Texto del ejercicio:
•••
El domingo, 4 de febrero de 2018

EL QUINTO DOMINGO ORDINARIO

(Job 7:1-4.6-7; I Corintios 9:16-19.22-23; Mark 1:29-39)

La lectura de Job nos deja desconsolados, ¿no?   Para el protagonista la vida es tan dura como una banca de cemento.  Como en las maquilas, el hombre tiene que trabajar todo el día para poca recompensa.  La noche no trae el alivio sino más dolores.  Además, no dura mucho la vida.  No se puede aguardar los días de júbilo.  Cuando lleguen, se siente tan desgastado que la muerte parezca cerca.

Esto es el lamento de un hombre doliente.  Muchos enfermos hoy en día conocen el sentimiento.  Para aquellos con enfermedades graves la vida se vuelve en una cámara de tortura.  Quieren morirse, y les llama la atención el suicidio asistido.  Les parece sólo razonable que el desahuciado tenga el derecho para poner un fin a su sufrimiento con la ayuda de un médico.  Preguntan: “¿Es de quién la vida?”
•••
Datos recopilados
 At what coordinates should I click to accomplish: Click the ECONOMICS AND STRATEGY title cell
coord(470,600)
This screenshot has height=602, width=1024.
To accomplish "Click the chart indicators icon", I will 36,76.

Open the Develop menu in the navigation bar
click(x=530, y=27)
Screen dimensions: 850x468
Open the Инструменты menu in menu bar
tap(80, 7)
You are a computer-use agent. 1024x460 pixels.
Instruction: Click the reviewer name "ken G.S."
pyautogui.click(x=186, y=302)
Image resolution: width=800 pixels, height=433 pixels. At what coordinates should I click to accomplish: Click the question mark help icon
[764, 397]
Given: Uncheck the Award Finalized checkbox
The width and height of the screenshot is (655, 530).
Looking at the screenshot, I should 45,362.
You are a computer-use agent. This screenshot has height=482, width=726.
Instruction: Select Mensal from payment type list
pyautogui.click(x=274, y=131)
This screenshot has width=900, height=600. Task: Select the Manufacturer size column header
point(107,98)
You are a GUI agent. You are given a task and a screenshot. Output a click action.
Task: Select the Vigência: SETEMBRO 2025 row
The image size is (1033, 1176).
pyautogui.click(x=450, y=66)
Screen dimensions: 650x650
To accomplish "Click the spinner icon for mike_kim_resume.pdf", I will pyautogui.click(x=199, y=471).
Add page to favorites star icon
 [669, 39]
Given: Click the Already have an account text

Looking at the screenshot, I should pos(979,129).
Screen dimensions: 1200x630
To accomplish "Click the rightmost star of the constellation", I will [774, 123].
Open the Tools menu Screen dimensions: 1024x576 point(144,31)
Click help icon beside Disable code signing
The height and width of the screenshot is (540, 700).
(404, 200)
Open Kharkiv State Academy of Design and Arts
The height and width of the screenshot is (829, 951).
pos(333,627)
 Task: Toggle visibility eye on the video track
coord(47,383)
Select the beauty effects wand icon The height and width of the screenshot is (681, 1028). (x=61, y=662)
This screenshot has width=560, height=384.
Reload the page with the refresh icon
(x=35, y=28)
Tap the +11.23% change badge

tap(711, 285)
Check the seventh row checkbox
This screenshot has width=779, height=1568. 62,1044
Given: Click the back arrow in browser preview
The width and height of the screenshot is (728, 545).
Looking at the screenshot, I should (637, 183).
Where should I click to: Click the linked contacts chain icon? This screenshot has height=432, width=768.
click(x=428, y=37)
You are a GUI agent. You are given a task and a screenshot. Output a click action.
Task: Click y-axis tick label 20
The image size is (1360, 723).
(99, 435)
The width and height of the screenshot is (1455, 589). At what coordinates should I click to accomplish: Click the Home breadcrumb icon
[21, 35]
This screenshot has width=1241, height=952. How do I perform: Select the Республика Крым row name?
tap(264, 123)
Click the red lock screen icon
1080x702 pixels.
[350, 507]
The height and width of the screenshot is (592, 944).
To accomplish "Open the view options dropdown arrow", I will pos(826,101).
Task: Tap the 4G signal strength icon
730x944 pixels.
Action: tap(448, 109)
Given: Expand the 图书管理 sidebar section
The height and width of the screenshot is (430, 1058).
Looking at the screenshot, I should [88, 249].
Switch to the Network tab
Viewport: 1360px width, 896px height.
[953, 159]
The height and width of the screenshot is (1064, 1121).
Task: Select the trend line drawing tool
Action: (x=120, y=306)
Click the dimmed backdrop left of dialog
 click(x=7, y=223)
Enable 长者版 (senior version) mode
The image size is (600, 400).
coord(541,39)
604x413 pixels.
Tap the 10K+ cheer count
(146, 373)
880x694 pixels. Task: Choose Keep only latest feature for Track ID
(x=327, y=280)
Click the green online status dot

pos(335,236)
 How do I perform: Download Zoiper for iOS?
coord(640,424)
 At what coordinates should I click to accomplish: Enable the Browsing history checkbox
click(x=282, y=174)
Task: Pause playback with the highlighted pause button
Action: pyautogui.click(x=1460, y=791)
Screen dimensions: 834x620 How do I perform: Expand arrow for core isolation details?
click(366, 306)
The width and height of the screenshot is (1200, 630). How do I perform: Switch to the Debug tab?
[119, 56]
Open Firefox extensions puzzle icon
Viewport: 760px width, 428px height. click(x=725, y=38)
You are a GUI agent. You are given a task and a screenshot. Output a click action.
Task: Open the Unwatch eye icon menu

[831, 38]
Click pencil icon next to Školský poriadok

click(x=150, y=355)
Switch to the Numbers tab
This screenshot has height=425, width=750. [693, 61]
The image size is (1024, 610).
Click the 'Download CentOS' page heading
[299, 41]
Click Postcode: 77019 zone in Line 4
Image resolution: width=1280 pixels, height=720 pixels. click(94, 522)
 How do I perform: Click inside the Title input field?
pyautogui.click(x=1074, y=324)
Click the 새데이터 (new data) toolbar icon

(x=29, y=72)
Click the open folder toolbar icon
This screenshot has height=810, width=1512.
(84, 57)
•••
Problema A:
Responde según el texto del ejercicio:
(i) ¿Qué fecha figura al comienzo?
(ii) ¿Con qué se compara la dureza de la vida del protagonista en la lectura de Job?
(iii) ¿En qué se vuelve la vida para aquellos con enfermedades graves?
Problema B: Extrae sin cambios el pasaje del texto del ejercicio que empieza en las palabras "(Job 7:1-4.6-7; I" y detente después de "muerte parezca cerca.".

Respuesta escrita A:
(i) El domingo, 4 de febrero de 2018.
(ii) Con una banca de cemento.
(iii) En una cámara de tortura.

Respuesta escrita B:
(Job 7:1-4.6-7; I Corintios 9:16-19.22-23; Mark 1:29-39)

La lectura de Job nos deja desconsolados, ¿no?   Para el protagonista la vida es tan dura como una banca de cemento.  Como en las maquilas, el hombre tiene que trabajar todo el día para poca recompensa.  La noche no trae el alivio sino más dolores.  Además, no dura mucho la vida.  No se puede aguardar los días de júbilo.  Cuando lleguen, se siente tan desgastado que la muerte parezca cerca.